Perhaps the biggest project Kyle has undertaken thus far has been the construction of a new greenhouse. After the days of outdoor fall projects wane, students move inside to spend the winter months filling the new space with a variety of vegetables, perennials, and annuals. They sprout everything from seed to maturity in time for the annual plant sale in May — a tradition that former horticulture teacher John Wojtkielo began about 25 years ago. Meanwhile, the main greenhouse of Wojtkielo’s time has become a haven for experimental projects like grafting, cutting, and developing new plant propagation techniques. 

During our interview, I learned quite a few landscaping concepts from Kyle, one of which is that managing runoff is a major consideration in landscape design. Addressing this concern for the 3,000 square foot greenhouse was second nature to Kyle. Instead of installing gutters to redirect the water, he applied his knowledge of both environmental and ecological design to implement a sustainable rooftop rainwater collection system. Kyle joked that the upperclassmen may have harbored a bit of skepticism initially, but as soon as the first rain fell and the rain barrels filled, the project was an obvious success. 

“The students see all the free water that we can use to water the plants through this passive system of letting nature give you the resources you need,” Kyle said. “I think they like seeing how you can design a system like that.”

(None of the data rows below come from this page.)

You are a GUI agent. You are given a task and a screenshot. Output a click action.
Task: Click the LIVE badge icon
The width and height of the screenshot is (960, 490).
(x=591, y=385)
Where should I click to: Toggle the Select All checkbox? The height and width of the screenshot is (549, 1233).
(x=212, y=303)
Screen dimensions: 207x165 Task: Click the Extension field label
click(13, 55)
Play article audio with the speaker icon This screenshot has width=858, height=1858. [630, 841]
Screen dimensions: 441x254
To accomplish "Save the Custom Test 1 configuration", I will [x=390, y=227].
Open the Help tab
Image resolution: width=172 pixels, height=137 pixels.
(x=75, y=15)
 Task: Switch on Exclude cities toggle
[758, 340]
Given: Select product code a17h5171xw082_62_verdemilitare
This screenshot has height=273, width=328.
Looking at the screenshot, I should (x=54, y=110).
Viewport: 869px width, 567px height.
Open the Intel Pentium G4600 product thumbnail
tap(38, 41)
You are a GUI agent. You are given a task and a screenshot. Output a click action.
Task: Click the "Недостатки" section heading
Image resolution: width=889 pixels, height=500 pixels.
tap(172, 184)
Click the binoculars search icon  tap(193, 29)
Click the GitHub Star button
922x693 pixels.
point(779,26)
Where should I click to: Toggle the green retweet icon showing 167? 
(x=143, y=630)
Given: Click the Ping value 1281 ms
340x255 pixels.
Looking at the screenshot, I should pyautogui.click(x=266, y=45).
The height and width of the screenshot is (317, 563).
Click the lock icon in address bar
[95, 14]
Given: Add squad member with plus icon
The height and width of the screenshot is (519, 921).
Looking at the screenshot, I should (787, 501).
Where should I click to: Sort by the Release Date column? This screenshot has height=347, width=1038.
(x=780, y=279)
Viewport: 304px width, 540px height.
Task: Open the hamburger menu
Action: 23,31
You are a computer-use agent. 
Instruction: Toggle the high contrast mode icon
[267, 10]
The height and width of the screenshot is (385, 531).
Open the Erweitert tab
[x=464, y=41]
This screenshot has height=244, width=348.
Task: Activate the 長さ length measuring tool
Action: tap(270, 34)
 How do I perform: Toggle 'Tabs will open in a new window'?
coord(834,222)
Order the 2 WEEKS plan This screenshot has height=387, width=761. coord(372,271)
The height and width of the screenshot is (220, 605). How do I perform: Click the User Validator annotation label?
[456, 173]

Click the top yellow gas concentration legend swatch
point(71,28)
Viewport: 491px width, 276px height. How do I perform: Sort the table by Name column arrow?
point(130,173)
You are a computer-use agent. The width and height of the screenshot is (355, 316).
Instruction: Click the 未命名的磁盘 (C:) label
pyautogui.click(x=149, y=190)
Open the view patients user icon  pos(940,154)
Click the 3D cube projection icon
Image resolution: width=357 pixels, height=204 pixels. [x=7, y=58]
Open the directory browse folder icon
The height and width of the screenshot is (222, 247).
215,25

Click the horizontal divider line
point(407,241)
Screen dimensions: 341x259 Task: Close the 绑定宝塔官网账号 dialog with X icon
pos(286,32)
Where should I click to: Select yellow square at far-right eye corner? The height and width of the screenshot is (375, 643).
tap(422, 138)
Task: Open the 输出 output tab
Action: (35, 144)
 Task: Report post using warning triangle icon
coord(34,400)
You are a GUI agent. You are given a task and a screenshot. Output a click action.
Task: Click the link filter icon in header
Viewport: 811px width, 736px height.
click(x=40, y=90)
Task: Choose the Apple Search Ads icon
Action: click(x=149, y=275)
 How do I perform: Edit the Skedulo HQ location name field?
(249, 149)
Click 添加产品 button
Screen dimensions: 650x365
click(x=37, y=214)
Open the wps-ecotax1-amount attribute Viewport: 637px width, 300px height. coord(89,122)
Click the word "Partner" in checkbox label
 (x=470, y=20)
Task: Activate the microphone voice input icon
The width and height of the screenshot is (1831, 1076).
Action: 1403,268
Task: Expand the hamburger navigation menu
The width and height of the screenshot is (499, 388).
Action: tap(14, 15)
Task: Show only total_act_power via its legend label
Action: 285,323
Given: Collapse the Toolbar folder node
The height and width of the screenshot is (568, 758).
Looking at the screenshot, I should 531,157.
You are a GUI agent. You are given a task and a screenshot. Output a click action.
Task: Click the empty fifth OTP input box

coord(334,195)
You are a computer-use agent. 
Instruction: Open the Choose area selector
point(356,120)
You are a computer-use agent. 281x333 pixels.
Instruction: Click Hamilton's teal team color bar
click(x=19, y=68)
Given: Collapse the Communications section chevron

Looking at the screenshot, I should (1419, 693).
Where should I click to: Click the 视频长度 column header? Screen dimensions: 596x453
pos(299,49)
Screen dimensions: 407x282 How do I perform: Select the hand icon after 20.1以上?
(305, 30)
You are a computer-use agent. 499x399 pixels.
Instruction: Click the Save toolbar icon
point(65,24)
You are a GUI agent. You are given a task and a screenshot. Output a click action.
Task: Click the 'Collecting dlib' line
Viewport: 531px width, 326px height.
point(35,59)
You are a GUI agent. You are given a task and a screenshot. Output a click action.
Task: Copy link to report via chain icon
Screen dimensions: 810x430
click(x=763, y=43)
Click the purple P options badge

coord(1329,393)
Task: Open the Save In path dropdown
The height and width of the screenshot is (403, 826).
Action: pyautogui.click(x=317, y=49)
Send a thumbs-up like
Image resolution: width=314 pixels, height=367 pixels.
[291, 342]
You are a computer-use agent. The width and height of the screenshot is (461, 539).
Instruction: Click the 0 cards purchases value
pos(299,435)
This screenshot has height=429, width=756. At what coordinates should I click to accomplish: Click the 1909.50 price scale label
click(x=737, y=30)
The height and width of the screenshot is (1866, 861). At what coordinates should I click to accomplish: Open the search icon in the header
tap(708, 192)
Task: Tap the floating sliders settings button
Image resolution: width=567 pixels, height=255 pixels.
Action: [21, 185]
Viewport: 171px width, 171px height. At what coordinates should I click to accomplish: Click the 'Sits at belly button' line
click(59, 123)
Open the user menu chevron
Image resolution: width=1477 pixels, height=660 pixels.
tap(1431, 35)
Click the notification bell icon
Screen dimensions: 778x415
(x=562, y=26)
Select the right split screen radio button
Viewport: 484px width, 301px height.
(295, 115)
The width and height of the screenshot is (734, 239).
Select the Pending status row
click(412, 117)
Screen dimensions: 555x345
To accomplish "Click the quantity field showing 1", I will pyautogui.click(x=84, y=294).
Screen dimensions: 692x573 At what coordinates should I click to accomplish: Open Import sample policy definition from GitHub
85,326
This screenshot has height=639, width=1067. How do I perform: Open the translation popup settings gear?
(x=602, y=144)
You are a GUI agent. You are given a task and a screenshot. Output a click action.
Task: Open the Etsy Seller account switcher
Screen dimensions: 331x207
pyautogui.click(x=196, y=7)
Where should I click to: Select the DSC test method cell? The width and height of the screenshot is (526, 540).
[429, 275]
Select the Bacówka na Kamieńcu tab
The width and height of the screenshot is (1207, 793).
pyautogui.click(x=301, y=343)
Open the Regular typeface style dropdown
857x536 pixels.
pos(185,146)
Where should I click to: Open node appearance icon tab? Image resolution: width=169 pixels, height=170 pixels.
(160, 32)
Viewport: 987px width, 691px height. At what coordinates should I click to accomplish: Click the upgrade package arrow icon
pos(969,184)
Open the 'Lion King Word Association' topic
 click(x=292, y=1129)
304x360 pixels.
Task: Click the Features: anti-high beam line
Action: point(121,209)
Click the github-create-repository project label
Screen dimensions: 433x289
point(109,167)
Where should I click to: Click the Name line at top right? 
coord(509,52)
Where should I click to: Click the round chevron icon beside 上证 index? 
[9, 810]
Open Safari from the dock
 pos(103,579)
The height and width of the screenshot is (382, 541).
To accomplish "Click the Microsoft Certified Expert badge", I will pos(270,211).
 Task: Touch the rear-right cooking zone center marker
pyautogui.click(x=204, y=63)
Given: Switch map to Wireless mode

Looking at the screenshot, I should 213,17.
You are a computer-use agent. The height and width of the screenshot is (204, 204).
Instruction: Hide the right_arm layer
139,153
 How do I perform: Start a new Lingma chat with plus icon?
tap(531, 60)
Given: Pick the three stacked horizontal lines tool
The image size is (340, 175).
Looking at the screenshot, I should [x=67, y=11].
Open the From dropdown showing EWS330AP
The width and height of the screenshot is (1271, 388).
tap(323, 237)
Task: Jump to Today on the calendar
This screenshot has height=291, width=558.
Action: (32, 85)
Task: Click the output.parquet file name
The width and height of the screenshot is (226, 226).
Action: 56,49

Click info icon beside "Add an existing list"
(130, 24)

While installing a rooftop rain collection system might not be the first thing you think of when you consider horticulture projects, Kyle explained, “this field requires a Jack-of-all-trades, because you do irrigation, planting, construction, masonry, and electrical, so you have to know how it all works together.” Finding solutions like this one, which resolved multiple considerations sustainably, is a factor in Kyle’s principal teaching method — observing nature.

“I try to teach all of my students to be keen observers of nature,” he said. “For instance, observing watersheds — where water comes from, how it moves through environments, where is goes and collects. The concept of microclimates, such as the south versus north sides of properties, which determine where to put sun and shade plants. Nature is the best teacher, so observing how nature works through seasons is vitally important. I’m trying to plant this seed so hopefully they can apply these lessons from natural systems to inform how they approach their careers and lives.”

Some of these lessons include the applicability of perennials versus annuals, native versus non-native species, invasive species to stay away from, and the accumulation of nitrogen in ponds. He discusses how septic systems and fertilizers leaching into water bodies leads to high nitrogen concentrations, and how landform design can control erosion and runoff to stop fertilizers from entering ponds.

Kyle often gets calls from Island employers looking to hire students interested in furthering their landscape design skills. He estimates that about half of his upperclassmen are presently working in the Island’s lucrative green industry. He also strives to give students a clear notion of what it takes to become an entrepreneur in the industry. There is certainly no shortage of work in the Island’s green industry, and he wants young Islanders to feel empowered to go big. 

“The trade industry on the Vineyard is a major force in the economy,” Kyle said. “There are so many jobs and there is such a demand for it and so many qualified candidates right here on the Island.”